→ **RECORDS SUPPLIED**:

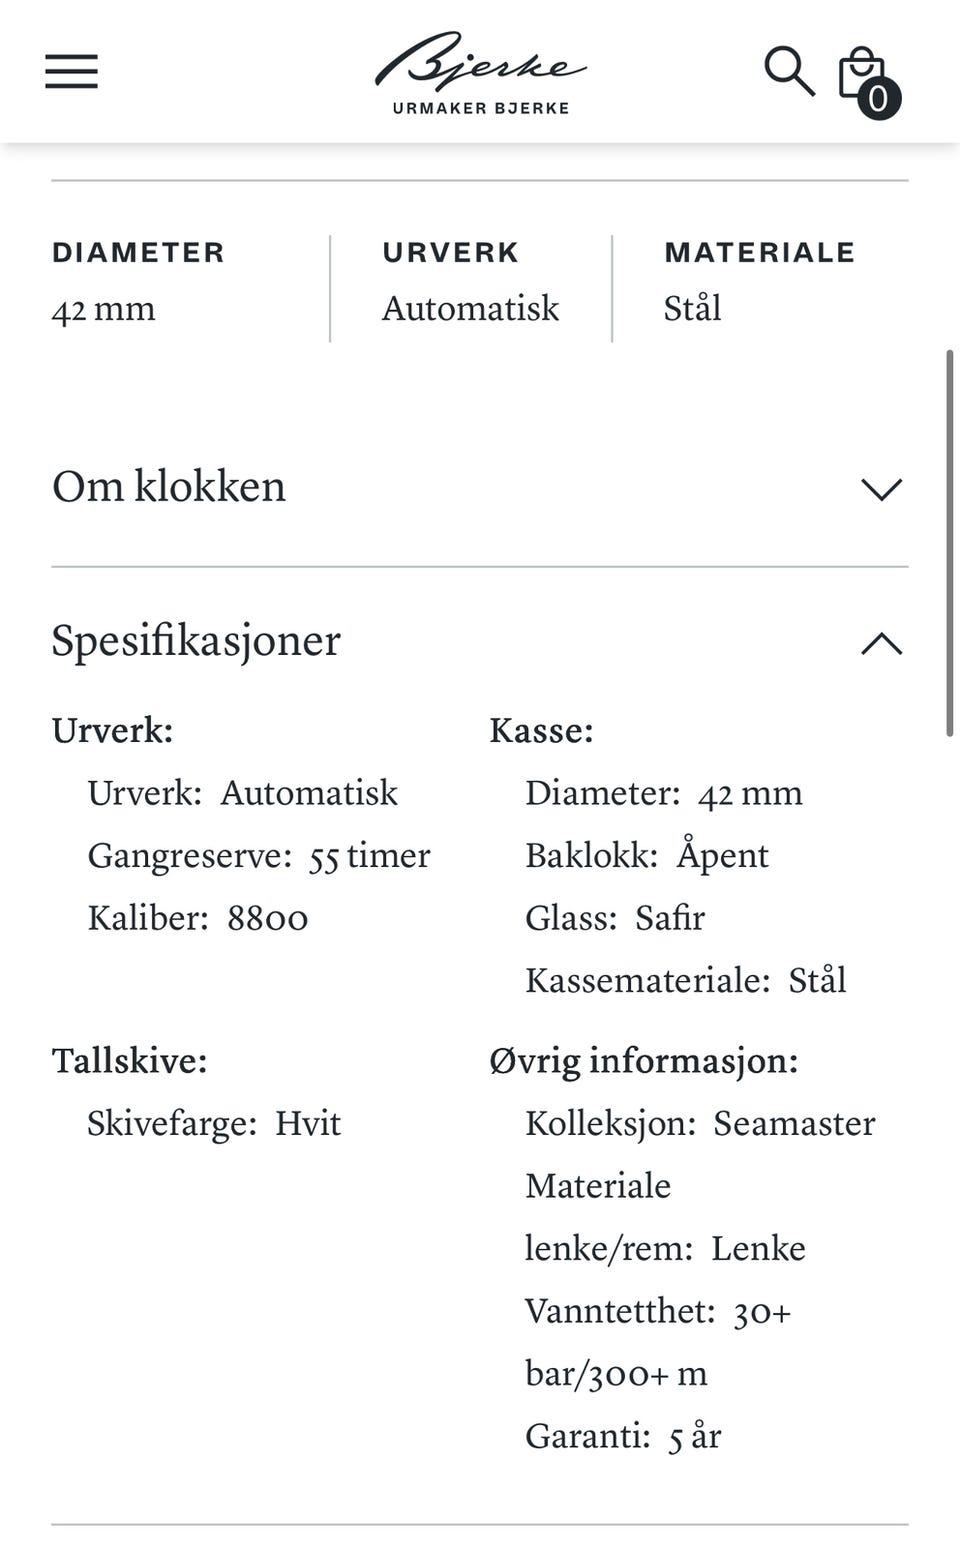Click the Spesifikasjoner section heading
Screen dimensions: 960x1548
(x=196, y=640)
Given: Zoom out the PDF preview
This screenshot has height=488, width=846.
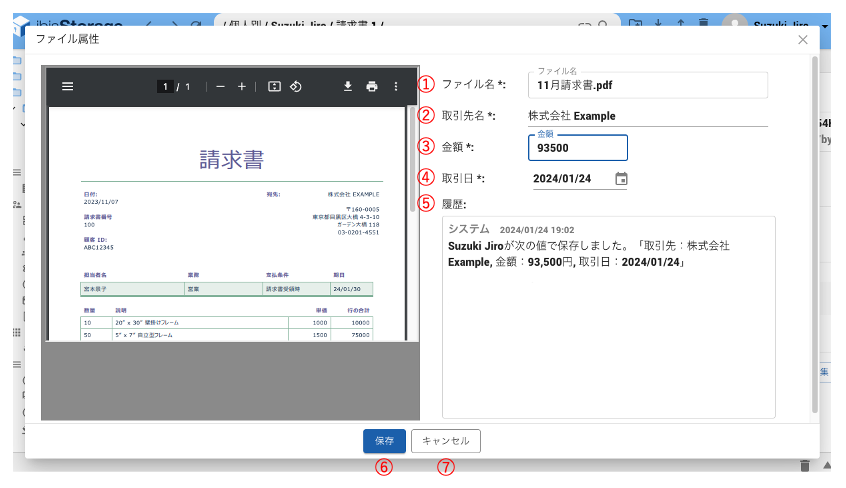Looking at the screenshot, I should click(221, 87).
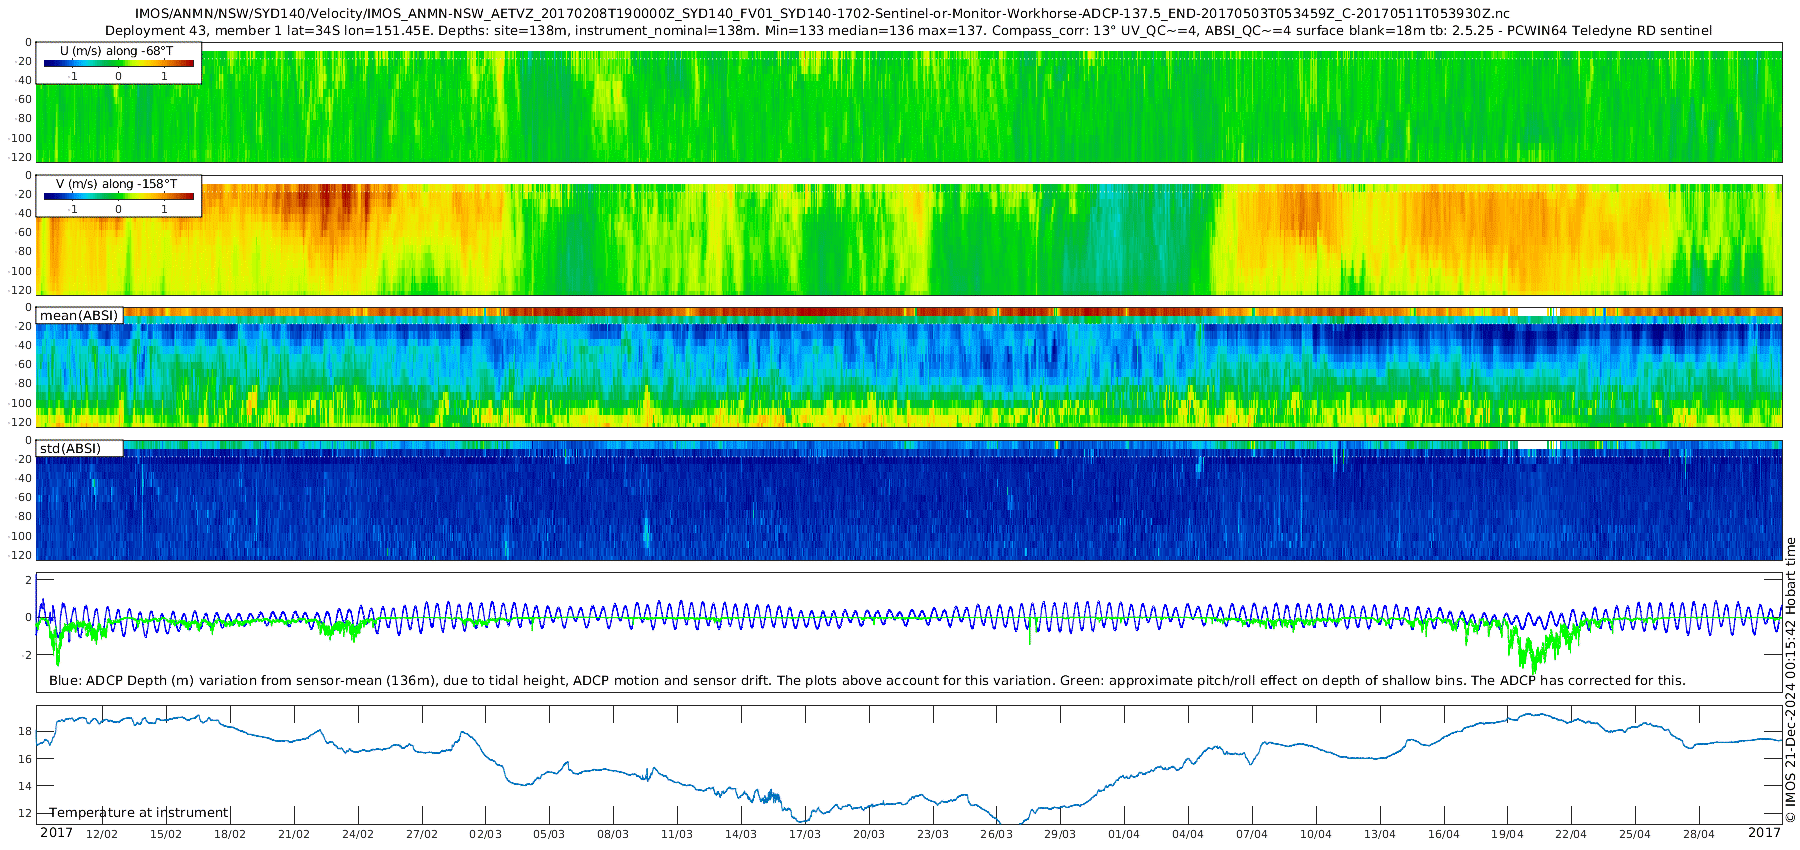Click the 'Temperature at instrument' label
The width and height of the screenshot is (1800, 850).
click(139, 813)
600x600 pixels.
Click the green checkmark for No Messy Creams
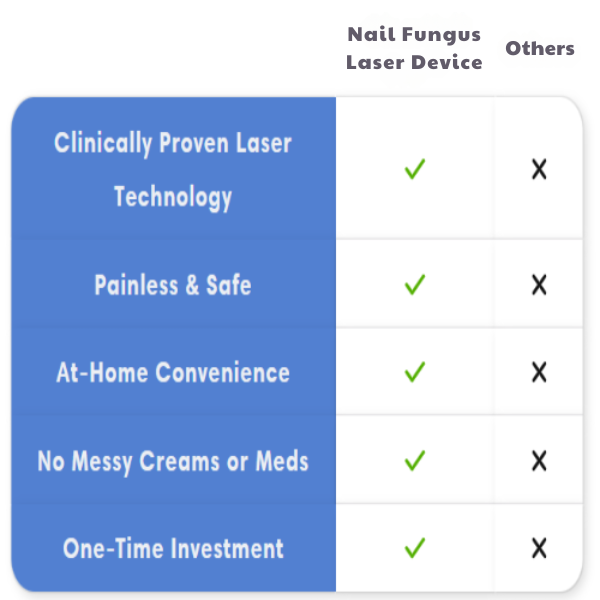415,461
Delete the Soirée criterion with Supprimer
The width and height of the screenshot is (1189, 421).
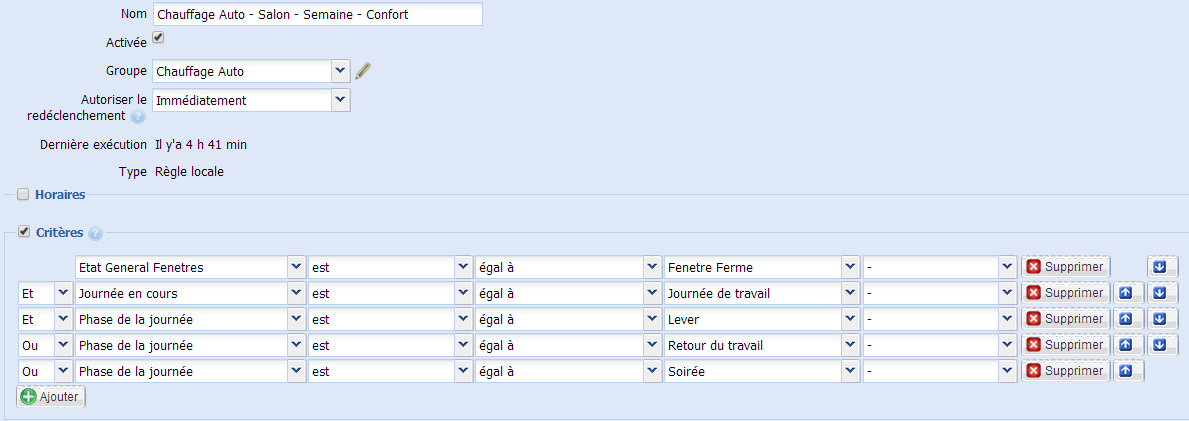coord(1065,372)
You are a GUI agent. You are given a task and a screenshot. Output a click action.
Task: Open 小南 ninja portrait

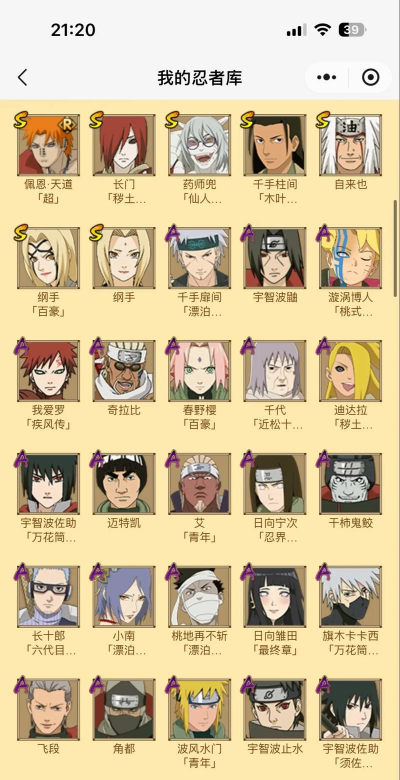coord(124,596)
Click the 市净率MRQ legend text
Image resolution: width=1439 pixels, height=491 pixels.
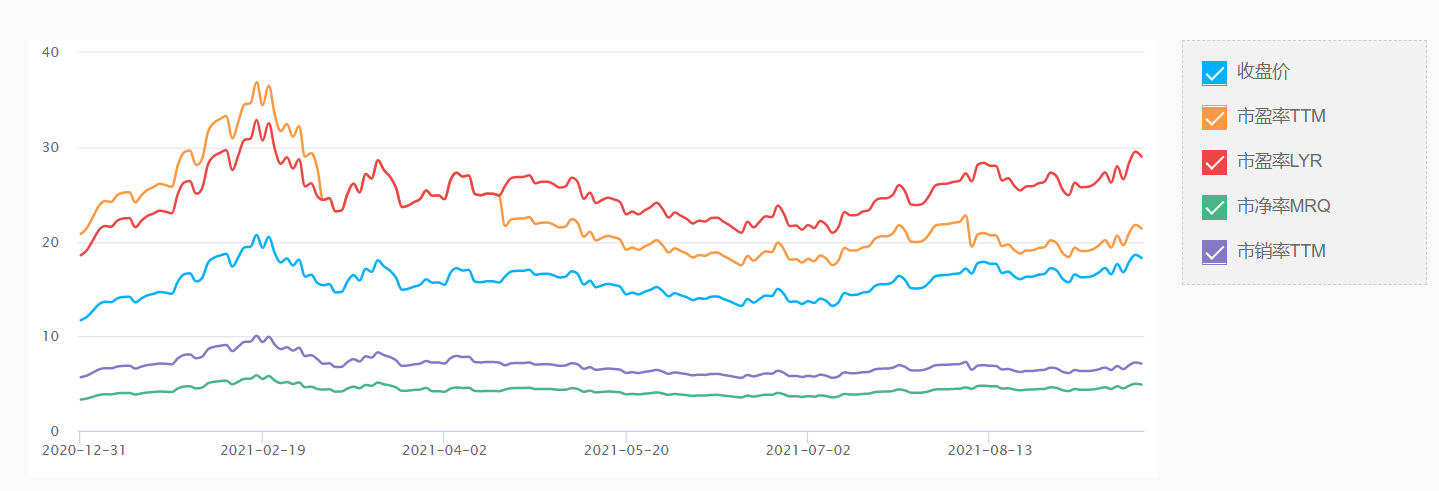[x=1284, y=207]
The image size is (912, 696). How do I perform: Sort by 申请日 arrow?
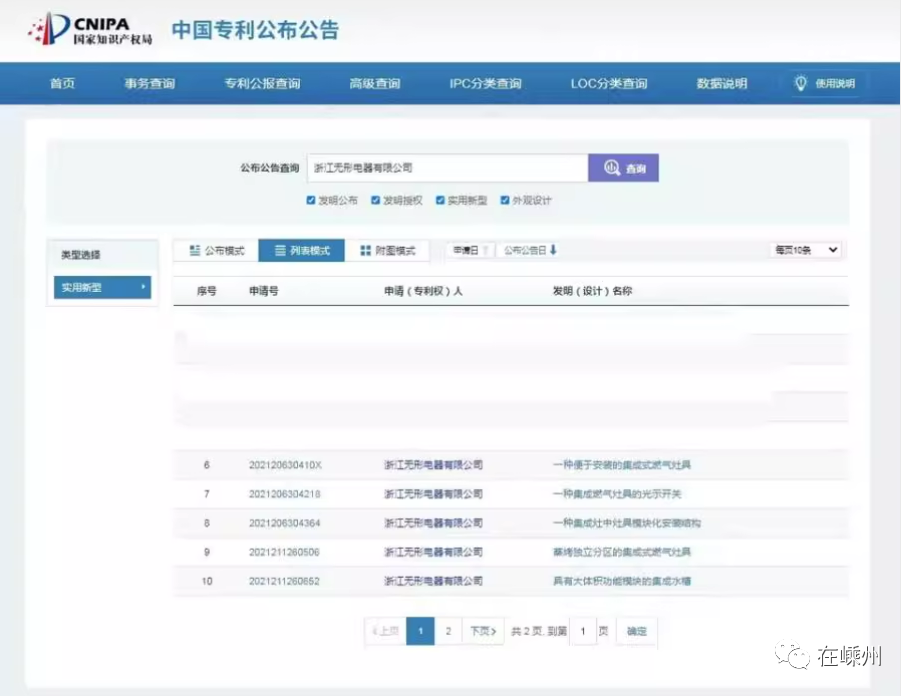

→ **EXERCISE BRIEF**: Output exactly, and with no pictures, the lines from the line that holds "The width and height of the screenshot is (1189, 421)." through the last line of the listing above.

→ **EXERCISE ANSWER**:
The width and height of the screenshot is (1189, 421).
coord(1065,372)
You are a GUI agent. You are given a task and a screenshot. Output a click action.
Task: Open 小南 ninja portrait

coord(124,596)
Click the 市净率MRQ legend text
Image resolution: width=1439 pixels, height=491 pixels.
[x=1284, y=207]
The image size is (912, 696). How do I perform: Sort by 申请日 arrow?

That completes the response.